Quiero detenerme en esto último, es decir, en cómo el cambio climático puede aumentar o gatillar un determinado riesgo, incluso de aquellos impensados. Así por ejemplo, respecto a nuestro actual foco de atención, el COVID-19, no existe evidencia científica que vincule el cambio climático con el número de contagios (sólo podemos encontrar opiniones que no se basan en una investigación oficial), pero si tenemos estudios disponibles que se refieren a la influencia del cambio climático en enfermedades respiratorias causadas por virus, cuya propagación es influenciada por el cambio climático, que puede gatillar la emergencia de zoonosis, dado el exceso de lluvia e inundaciones, calor, aumento de temperatura del mar, cambios en la vegetación, modificación de los ciclos biológicos de patógenos, así como también podría reducirse la propagación de la infección, según el caso (OMS, 2019; entre otros autores: Medi Mirsaheid, homan Motohari y otros, 2016; Alexandar Blum y Peter Hotez, 2019). Es evidente entonces que la variabilidad del clima debe ser investigada en los ámbitos más diversos.
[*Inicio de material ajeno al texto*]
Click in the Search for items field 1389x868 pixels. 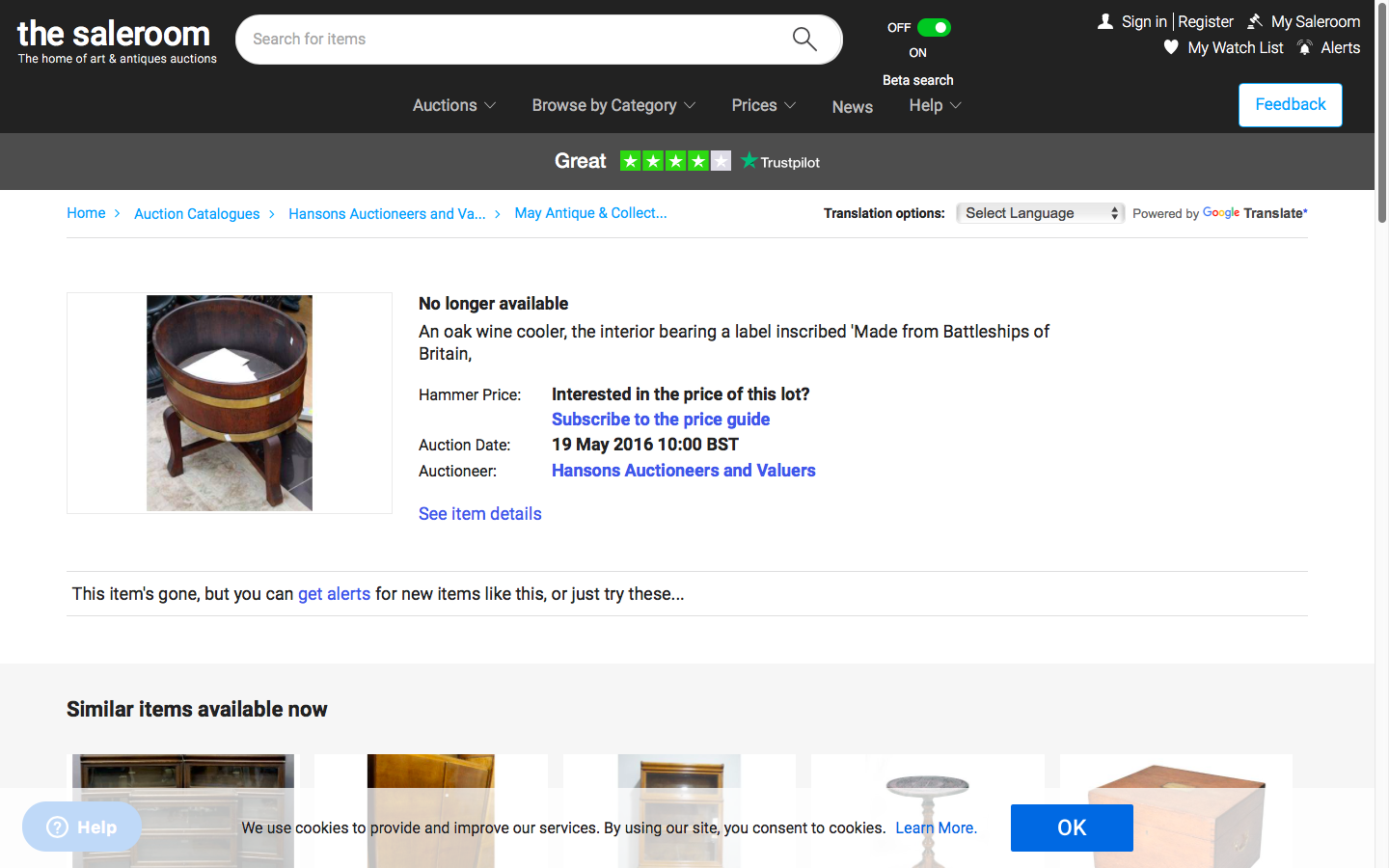tap(511, 40)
Retomando lo referente al trabajo cooperador entre los diferentes actores, respecto a los particulares, en Estados Unidos (país que hoy puede mirarse como un mal modelo a propósito del COVID-19, pero su errada gestión obedece a otros factores) se ha advertido la necesidad de esta actividad colaborativa, implementándose programas de incentivo a privados para que voluntariamente adopten medidas de gestión de riesgos. Mismo sistema existe en Australia.